EXERCISE OBJECTIVE: Report only how many lines in the listing below contain the string "notification".
◆ ◆ ◆ ◆
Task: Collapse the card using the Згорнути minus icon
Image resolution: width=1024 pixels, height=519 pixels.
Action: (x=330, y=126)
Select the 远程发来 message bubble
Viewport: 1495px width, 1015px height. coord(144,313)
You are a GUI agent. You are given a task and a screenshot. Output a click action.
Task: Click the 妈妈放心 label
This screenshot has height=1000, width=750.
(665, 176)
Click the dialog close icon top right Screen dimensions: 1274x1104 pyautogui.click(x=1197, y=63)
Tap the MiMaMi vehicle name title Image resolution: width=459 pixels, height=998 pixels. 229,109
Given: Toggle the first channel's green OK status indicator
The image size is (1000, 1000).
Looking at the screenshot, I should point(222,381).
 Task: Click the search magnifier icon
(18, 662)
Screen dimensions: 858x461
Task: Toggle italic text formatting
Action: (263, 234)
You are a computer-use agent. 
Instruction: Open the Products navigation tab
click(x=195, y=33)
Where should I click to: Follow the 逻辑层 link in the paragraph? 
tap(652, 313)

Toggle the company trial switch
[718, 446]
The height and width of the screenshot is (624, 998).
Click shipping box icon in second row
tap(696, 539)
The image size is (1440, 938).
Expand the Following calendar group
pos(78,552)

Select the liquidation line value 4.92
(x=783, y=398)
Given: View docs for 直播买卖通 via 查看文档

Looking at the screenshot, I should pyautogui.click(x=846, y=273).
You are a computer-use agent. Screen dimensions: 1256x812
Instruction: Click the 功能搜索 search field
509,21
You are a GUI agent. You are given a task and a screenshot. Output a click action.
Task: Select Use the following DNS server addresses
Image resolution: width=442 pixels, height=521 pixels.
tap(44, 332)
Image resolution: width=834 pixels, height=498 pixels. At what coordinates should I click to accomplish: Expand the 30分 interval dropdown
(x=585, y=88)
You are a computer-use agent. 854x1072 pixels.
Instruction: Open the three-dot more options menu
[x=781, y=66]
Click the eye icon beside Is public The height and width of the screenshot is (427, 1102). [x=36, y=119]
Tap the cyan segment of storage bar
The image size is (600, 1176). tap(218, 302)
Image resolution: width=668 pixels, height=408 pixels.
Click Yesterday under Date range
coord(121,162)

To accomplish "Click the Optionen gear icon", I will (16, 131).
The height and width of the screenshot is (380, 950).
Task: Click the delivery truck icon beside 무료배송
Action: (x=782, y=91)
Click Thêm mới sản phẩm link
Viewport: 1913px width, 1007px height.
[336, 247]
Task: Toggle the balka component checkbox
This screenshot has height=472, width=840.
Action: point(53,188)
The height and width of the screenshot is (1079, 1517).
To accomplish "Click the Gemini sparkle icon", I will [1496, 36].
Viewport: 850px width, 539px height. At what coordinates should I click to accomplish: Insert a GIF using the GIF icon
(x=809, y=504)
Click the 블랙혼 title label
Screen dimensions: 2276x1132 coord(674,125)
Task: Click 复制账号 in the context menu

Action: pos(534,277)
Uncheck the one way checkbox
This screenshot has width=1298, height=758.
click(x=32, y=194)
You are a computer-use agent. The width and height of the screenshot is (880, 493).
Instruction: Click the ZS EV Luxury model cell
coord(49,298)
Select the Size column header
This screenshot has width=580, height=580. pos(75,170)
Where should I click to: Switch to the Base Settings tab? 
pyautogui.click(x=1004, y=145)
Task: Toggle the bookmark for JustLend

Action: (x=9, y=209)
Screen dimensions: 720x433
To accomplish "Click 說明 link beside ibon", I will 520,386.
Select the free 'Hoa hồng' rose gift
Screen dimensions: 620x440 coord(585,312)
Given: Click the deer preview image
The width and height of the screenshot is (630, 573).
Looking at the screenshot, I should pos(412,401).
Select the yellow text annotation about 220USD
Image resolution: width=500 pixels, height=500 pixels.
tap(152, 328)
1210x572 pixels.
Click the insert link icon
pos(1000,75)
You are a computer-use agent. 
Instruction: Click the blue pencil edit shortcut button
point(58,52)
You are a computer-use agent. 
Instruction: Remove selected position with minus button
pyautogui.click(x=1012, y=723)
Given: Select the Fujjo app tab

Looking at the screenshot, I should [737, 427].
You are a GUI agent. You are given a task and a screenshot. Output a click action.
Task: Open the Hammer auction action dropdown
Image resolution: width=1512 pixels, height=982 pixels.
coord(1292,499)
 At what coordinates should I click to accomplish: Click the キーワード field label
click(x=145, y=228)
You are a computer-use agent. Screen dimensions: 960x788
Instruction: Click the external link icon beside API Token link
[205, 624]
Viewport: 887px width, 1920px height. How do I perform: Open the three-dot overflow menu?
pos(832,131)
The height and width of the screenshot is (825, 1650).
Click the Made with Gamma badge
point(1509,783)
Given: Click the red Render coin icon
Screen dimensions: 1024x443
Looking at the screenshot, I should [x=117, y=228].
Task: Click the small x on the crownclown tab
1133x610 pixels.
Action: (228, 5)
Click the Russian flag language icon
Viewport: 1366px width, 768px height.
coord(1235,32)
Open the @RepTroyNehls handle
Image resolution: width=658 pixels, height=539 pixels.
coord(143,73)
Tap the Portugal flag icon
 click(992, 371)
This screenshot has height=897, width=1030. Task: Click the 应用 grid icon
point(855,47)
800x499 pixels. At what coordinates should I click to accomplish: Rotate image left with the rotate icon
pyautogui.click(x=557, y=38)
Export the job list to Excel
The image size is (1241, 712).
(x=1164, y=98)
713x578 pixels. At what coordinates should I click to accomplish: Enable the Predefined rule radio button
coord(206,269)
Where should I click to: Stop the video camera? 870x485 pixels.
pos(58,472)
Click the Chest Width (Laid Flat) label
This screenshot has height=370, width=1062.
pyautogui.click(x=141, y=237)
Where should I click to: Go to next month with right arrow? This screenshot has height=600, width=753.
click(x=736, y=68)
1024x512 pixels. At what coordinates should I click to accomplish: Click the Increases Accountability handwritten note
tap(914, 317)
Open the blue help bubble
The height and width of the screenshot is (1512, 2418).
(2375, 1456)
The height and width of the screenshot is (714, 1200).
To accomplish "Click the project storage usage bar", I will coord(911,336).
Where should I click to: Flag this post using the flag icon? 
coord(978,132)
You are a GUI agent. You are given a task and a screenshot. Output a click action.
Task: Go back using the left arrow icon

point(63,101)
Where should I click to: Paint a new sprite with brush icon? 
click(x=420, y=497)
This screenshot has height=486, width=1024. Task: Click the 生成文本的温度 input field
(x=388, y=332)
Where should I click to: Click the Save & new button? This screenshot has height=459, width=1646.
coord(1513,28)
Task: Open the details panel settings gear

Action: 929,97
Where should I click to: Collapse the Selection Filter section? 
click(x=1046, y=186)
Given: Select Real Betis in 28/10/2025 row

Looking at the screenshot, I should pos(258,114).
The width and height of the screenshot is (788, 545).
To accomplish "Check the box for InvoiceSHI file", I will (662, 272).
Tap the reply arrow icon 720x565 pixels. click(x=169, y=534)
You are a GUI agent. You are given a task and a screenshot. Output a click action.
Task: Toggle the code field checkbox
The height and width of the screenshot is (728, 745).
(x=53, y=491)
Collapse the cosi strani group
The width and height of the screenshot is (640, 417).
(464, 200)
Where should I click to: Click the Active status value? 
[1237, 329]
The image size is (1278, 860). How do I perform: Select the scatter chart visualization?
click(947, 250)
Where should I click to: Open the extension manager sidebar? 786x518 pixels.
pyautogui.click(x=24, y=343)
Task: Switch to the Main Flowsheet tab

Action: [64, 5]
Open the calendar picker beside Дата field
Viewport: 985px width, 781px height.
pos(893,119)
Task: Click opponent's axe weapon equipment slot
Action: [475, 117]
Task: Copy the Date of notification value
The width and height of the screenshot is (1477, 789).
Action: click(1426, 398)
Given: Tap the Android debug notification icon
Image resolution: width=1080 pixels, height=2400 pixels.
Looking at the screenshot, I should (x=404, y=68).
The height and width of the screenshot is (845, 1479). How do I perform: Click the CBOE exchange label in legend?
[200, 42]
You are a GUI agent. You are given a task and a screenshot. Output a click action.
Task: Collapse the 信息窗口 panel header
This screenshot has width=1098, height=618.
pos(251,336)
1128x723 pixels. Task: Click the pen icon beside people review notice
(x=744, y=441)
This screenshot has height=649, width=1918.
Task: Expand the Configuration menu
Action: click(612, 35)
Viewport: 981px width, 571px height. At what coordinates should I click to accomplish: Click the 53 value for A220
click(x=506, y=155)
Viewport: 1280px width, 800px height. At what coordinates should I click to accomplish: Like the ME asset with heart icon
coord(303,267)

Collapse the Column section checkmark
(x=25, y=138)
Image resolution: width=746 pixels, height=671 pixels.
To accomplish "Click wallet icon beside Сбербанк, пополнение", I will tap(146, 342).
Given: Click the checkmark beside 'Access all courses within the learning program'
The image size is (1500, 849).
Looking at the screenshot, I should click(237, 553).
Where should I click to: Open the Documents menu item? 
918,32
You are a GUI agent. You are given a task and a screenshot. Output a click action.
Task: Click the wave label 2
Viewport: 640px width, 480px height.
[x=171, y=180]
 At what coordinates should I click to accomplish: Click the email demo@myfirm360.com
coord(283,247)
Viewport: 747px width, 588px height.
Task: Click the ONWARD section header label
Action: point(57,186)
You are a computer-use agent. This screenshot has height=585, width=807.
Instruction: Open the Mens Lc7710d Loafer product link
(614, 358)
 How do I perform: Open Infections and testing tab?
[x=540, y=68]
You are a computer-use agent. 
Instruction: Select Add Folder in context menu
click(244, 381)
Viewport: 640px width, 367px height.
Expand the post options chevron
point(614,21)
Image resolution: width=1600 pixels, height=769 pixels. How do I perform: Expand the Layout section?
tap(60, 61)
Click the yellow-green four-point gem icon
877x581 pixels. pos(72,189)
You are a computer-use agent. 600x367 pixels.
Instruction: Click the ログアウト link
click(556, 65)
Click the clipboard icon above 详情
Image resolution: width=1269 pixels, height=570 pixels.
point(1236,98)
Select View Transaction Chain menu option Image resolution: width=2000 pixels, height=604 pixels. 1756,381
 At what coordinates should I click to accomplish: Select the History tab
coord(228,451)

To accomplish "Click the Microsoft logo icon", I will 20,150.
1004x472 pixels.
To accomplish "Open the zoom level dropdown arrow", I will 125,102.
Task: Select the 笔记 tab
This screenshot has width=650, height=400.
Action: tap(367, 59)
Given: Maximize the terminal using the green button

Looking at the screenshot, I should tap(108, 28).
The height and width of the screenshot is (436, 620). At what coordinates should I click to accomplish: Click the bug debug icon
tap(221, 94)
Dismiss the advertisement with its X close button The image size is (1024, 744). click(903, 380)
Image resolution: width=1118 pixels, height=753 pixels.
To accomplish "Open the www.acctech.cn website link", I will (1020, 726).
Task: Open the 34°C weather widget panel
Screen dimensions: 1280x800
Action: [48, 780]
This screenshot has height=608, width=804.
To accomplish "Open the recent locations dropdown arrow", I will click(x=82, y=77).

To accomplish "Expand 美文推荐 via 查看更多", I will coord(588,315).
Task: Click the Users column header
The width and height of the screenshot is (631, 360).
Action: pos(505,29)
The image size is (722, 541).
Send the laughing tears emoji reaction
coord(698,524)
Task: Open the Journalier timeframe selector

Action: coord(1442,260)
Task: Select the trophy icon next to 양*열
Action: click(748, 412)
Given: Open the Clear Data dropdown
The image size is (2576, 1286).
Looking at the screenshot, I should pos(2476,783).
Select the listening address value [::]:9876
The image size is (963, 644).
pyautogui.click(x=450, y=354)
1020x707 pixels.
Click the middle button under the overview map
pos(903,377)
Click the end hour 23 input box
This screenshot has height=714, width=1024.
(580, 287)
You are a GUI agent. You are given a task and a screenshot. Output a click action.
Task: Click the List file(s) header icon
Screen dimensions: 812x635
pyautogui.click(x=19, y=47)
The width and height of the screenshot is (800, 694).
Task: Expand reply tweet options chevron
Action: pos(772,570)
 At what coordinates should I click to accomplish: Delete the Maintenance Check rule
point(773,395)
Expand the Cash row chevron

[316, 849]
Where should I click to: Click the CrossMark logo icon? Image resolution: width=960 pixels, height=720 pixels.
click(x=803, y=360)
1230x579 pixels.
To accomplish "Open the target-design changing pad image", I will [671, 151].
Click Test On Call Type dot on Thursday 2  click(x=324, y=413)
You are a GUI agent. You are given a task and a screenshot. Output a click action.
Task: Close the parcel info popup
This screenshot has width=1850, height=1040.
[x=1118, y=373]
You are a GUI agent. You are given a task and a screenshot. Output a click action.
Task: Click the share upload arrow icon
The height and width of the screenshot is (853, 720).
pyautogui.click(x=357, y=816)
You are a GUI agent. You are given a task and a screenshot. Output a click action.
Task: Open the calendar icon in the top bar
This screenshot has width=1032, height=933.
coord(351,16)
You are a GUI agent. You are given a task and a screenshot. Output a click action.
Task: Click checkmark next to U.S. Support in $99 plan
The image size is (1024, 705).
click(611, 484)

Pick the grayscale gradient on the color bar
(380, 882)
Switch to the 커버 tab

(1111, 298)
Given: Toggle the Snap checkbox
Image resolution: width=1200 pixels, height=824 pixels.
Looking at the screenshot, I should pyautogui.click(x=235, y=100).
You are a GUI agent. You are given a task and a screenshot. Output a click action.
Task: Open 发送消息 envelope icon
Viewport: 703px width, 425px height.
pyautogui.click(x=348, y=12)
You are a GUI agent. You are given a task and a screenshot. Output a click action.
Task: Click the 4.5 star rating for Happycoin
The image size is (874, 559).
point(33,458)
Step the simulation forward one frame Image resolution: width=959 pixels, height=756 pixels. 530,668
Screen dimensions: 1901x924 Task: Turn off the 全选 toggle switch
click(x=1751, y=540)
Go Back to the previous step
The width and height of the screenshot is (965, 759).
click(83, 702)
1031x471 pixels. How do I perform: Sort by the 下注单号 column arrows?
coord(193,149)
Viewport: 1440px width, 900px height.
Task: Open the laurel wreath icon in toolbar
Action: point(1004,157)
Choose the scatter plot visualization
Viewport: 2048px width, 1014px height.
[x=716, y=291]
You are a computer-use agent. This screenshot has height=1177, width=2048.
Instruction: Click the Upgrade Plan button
◆ ◆ ◆ ◆
RESULT FOR THIS TASK: 2